Shifting performance did take a while to dial in, setting the bottom of the cage about 3mm from the peak of outer ring. Once that sweet spot was set, shifting was on a par with the round rings they replaced, although I didn’t test this in a race situation.

Just as an experiment, I returned to the round rings for a couple of weeks, riding the same routes. Adapting back (smooth pedal stroke) was significantly quicker, within a 3 hour ride. 25 years of an ingrained movement pattern will always linger, so it didn’t surprise me, although I did feel that something was missing with the pedal stroke, added drive during the most powerful section of the pedal stroke, 12 to 3 o’clock.

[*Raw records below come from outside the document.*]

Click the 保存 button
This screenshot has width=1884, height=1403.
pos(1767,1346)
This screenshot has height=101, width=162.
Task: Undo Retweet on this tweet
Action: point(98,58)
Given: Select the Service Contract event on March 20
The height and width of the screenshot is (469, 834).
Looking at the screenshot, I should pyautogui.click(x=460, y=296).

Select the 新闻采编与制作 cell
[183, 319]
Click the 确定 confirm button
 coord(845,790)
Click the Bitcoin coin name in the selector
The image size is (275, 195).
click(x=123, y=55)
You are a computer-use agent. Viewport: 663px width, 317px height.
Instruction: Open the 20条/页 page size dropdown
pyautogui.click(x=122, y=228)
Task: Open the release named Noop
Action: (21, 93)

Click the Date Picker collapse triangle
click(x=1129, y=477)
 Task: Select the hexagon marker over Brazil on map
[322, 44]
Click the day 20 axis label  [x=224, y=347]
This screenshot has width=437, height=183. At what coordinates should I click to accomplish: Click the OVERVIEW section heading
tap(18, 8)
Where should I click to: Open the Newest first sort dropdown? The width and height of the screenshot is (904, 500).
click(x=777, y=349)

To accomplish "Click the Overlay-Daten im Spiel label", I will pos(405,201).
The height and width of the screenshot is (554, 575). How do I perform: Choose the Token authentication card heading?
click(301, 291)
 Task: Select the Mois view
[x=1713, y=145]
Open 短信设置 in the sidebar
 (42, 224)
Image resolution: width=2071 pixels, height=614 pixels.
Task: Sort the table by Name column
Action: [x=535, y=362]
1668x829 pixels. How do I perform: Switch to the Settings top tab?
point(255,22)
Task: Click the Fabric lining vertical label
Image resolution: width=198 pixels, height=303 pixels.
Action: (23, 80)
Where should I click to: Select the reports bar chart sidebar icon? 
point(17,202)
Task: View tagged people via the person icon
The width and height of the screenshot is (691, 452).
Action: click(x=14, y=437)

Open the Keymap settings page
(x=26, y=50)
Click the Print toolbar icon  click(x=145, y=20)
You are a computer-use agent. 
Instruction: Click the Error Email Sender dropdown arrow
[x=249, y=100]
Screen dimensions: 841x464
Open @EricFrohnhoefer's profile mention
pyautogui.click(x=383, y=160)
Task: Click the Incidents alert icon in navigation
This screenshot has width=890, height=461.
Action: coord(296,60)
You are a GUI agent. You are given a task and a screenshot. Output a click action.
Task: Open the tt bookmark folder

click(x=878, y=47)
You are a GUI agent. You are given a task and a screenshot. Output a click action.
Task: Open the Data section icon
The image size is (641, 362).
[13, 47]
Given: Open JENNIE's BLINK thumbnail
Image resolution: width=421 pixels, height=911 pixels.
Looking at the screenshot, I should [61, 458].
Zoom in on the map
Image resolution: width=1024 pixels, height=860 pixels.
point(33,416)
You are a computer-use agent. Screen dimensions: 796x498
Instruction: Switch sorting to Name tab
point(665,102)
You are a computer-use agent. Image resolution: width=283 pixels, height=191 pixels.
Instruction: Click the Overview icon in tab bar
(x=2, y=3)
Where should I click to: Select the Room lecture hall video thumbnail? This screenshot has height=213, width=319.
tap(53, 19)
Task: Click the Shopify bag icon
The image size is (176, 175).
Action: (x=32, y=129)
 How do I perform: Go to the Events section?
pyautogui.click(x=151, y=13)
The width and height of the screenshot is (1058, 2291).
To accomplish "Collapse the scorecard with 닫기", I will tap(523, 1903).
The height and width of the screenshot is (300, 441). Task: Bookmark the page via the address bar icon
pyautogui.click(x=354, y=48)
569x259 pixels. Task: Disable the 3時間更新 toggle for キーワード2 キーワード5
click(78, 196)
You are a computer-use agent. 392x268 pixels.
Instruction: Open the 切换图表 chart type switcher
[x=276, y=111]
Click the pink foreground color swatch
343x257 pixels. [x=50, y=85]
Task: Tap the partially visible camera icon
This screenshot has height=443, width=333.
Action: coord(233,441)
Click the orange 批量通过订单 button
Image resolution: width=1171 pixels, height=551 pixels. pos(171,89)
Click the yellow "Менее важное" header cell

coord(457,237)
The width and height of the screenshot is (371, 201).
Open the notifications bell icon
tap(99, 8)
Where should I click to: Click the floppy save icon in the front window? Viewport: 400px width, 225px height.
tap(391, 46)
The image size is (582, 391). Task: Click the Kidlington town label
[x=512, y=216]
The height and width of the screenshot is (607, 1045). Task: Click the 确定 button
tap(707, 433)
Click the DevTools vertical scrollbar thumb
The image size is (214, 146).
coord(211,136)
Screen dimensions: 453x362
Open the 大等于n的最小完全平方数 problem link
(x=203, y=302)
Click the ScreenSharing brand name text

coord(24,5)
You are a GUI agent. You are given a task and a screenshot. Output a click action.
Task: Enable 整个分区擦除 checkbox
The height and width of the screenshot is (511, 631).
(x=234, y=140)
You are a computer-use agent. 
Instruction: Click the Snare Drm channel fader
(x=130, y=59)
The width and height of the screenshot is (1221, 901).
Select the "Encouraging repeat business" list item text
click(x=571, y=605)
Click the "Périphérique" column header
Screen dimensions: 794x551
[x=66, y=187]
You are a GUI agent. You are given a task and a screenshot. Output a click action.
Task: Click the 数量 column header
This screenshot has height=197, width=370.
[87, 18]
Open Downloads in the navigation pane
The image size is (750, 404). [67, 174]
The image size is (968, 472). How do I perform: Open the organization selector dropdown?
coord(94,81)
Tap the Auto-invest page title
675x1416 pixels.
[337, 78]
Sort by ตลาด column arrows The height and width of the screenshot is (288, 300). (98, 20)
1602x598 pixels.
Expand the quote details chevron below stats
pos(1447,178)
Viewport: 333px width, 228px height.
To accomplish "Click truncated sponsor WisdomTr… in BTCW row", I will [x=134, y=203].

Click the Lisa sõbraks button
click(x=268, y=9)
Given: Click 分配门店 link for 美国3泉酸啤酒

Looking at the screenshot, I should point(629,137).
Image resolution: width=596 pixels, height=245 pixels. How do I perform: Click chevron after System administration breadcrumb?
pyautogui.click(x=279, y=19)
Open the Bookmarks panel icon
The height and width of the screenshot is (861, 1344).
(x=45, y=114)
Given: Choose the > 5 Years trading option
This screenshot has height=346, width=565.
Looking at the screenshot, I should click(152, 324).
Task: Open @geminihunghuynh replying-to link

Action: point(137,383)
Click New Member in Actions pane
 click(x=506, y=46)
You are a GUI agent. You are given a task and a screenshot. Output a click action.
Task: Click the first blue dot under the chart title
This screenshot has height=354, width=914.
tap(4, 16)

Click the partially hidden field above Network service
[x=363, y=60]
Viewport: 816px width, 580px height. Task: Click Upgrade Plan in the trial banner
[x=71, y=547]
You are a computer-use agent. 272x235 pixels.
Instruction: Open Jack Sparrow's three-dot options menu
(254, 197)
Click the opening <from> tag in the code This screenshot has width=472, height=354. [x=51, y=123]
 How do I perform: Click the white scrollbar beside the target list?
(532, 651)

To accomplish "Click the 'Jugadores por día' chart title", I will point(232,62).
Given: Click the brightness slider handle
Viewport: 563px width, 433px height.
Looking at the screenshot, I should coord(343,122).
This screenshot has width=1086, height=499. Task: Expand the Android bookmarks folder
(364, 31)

As the legs became adapted, there was a sensation of being to turn through the gear a little quicker and more efficiently, a subtle, but positive difference in how I rode. On long climbs, there was an enhanced ability to maintain a strong cadence. Where the gradient ramped up and cadence plummeted, turning over the gear felt a little easier than before.

As alluded to, we all differ biomechanically and how we interact with our bikes. Adaptation and overall outcome will vary from rider to rider. The micro adjusters will normally notice the greatest positive effect with the macro adjusters most likely noticing the least, but it is there. I sit in the former group and with that, I did notice the difference in oval shape between the inner and outer rings, especially transitioning to the inner ring at the start of a lengthy climb from riding flat or rolling terrain, where cadence had been lower. It took a few minutes for pedalling to feel smooth on the different shape as I ascended. This is very much a personal experience and may be different for everyone else. Additionally, I found moving the saddle forward by 12mm over my position with round rings seemed to enhance the oval ring’s effectiveness.

In terms of actual research, it is limited and it’s important to take into account the allowed adaptation period prior to the testing. The authors’ comments in addition to the actual results are also interesting as there are numerous variables, such as with this article. This article about long term adaptation in a 1 year follow up with subjects suggests that true adaptation to gain the most from oval rings takes much longer than a couple of weeks. This article is an extensive read, quantifying in significant depth the effects of oval chainrings and summarises many previous studies.

The claimed performance advantages do seem to strongly ring true, certainly over the longer haul and especially on long climbs  (long being relative depending on your location of course). A main benefit was demonstrated on steeper inclines, especially off road where cadence can drop significantly over technical terrain, helping to maintain forward momentum. Of course, the ‘problem’ with finding a product which enhances your cycling experience and/or performance, is that it can be a costly exercise if you have n+1 bikes, installing said product on each one.   Although not low cost, Absolute Black’s pricing does make the change at least accessible. You do have to allow for that adaptation period though, with true adaptation taking longer. Don’t expect immediate results on that first ride, riding may even feel harder.  Do take the time to set up the front derailleur properly to ensure accurate shifting as well, then you’re set. Personally, I am a convert.